NEW YORK (TheStreet) -- Shares of Duke Energy (DUK) are climbing 0.48% to $76.09 after analysts at Sanford C. Bernstein upgraded the company to "outperform" from "market perform" and raised their price target to $86 from $81, theflyonthewall.com reports.
"Over the last twelve months, Duke has repositioned its business around its core regulated segment by selling its competitive Midwest fleet and repatriating cash from its international business," analysts said.
Several earnings per share growth drivers for the company include growth in retail and wholesale electricity sales, capital investment project in Florida, Ohio and Indiana, investment in FERC regulated transmission assets, and the repurchase of shares with the proceeds from the sale of Duke's Midwest generation assets.
The North Carolina-based company operates as an energy company through three segments: Regulated Utilities, International Energy, and Commercial Power.

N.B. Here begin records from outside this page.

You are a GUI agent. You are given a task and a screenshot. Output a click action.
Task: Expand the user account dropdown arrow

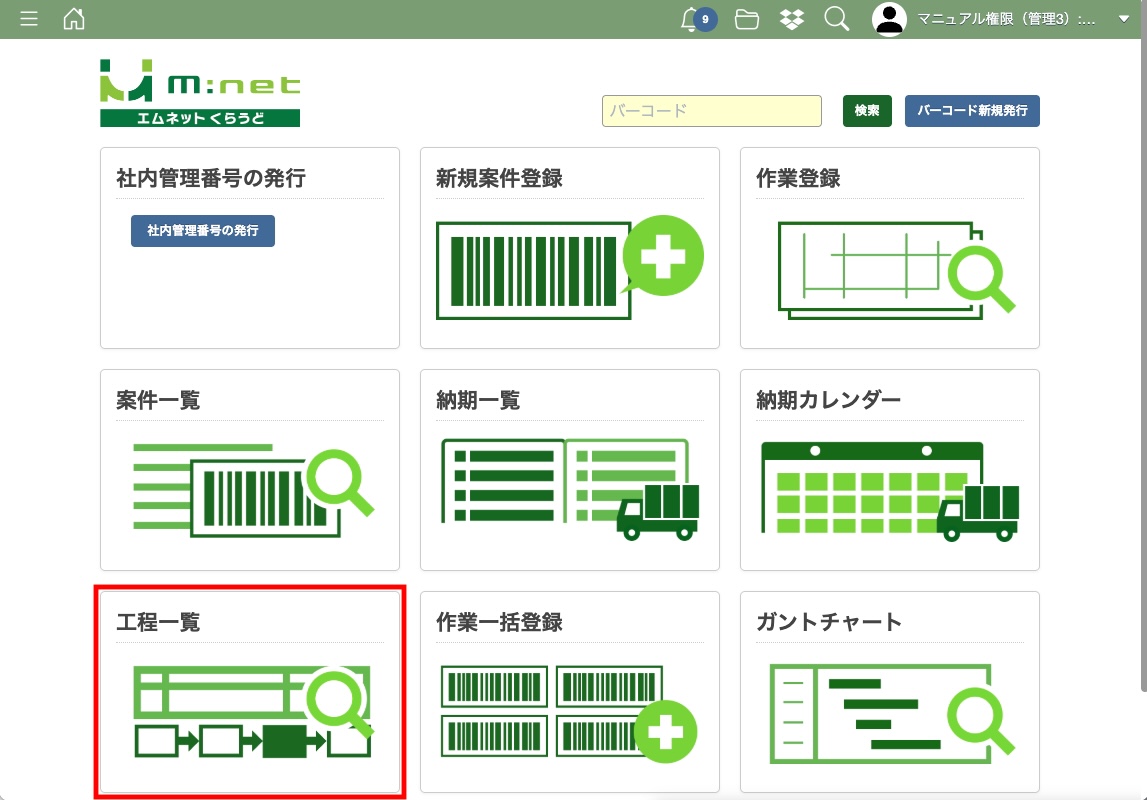tap(1122, 19)
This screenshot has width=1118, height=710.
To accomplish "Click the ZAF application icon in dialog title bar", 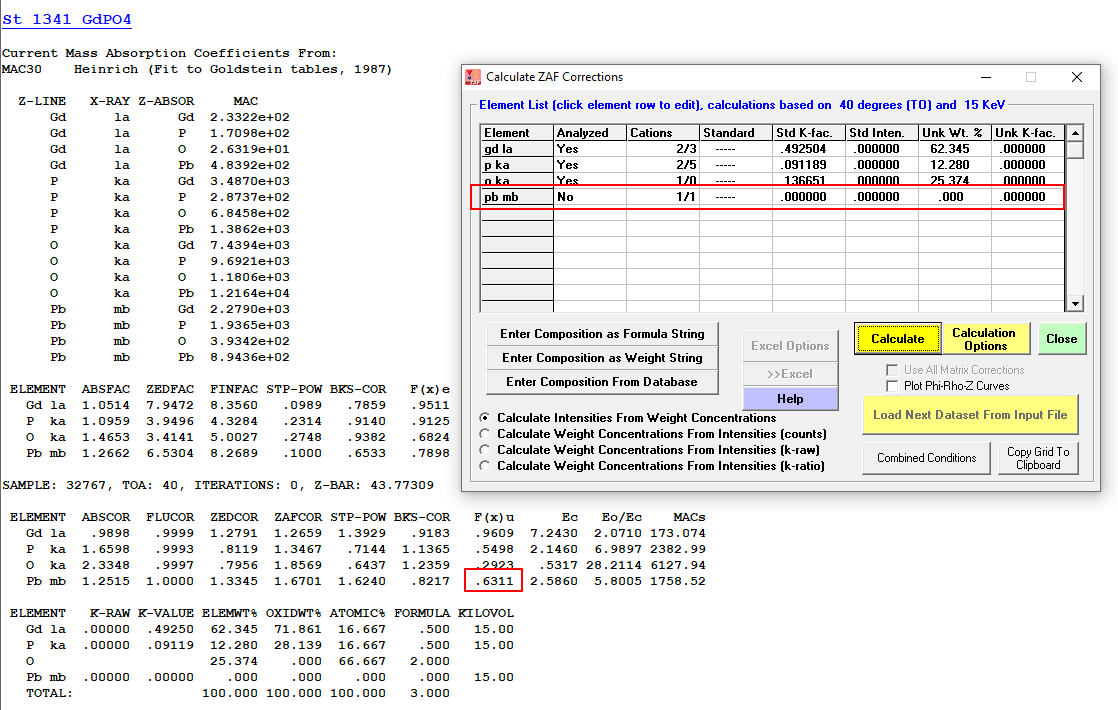I will [x=473, y=77].
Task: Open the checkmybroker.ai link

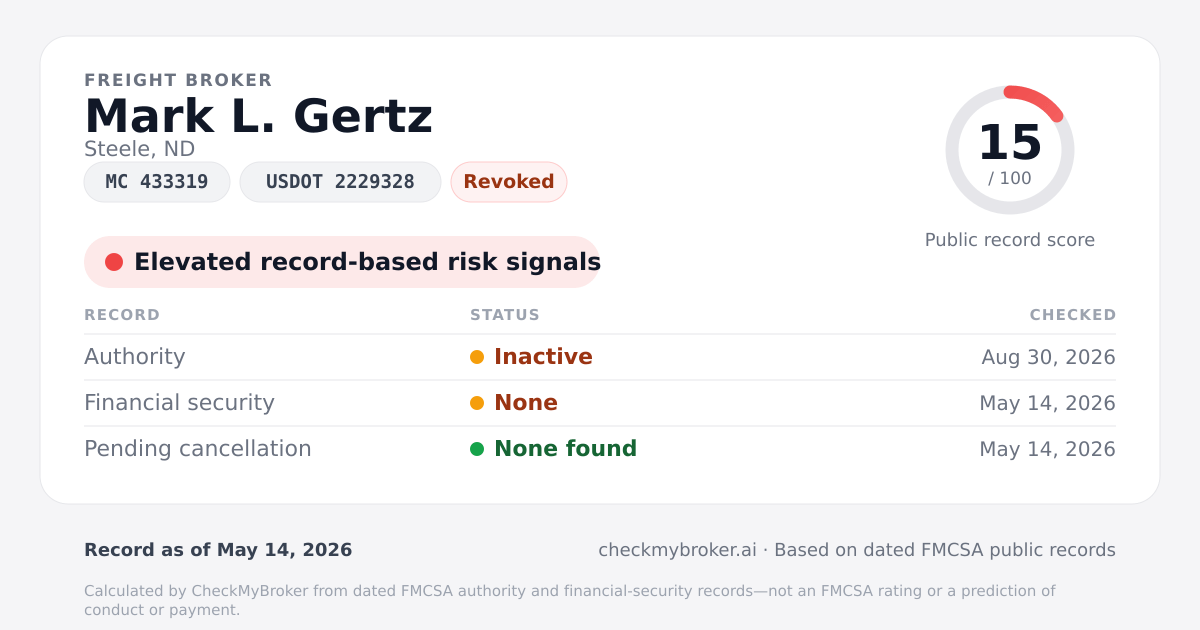Action: 677,550
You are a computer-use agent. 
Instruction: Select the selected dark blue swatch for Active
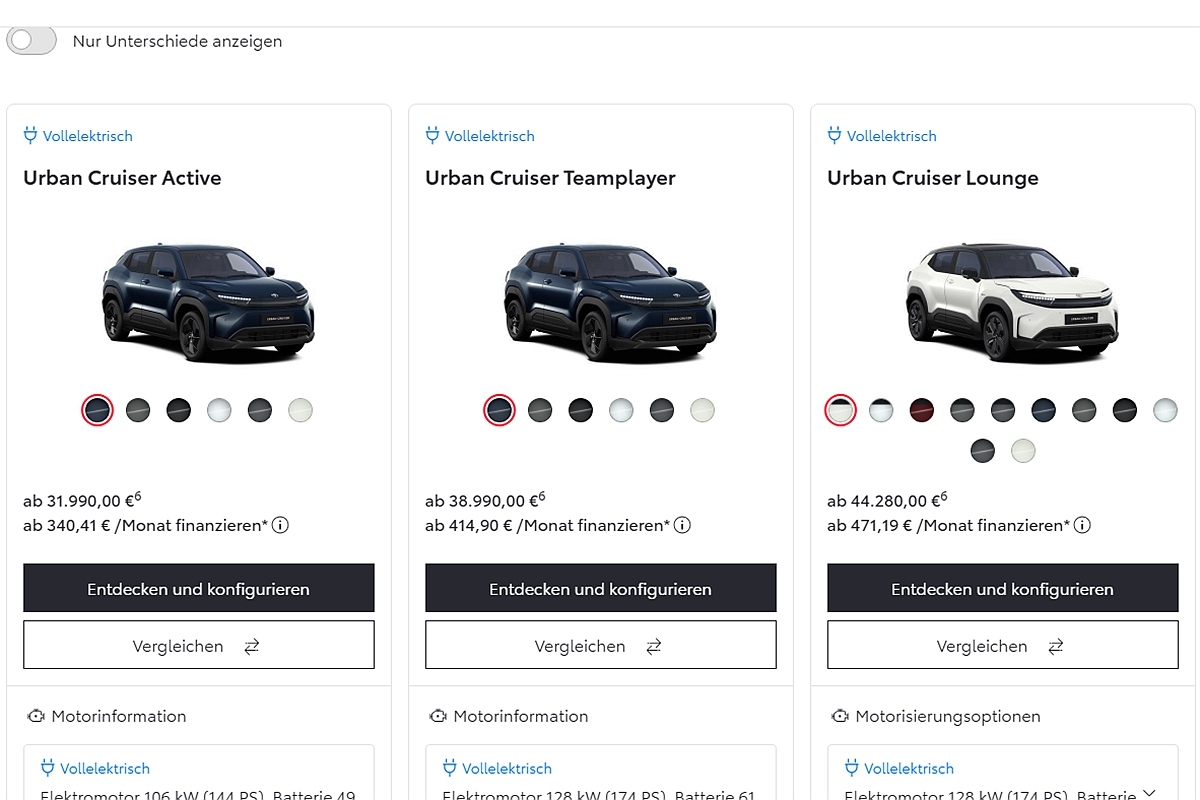coord(97,410)
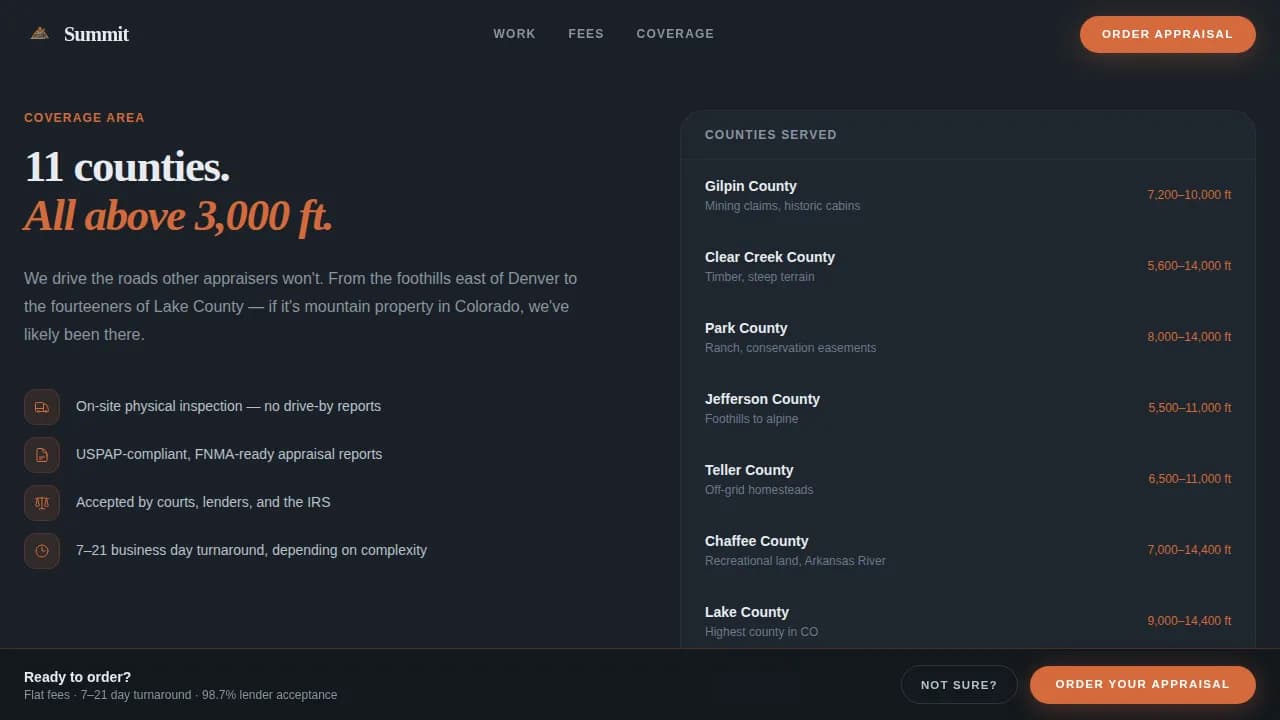Open the FEES navigation item

[586, 33]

Separately, TheStreet Ratings team rates DUKE ENERGY CORP as a Buy with a ratings score of A-. TheStreet Ratings Team has this to say about their recommendation:
"We rate DUKE ENERGY CORP (DUK) a BUY. This is based on the convergence of positive investment measures, which should help this stock outperform the majority of stocks that we rate. The company's strengths can be seen in multiple areas, such as its increase in stock price during the past year, compelling growth in net income, expanding profit margins, growth in earnings per share and good cash flow from operations. We feel its strengths outweigh the fact that the company has had generally high debt management risk by most measures that we evaluated."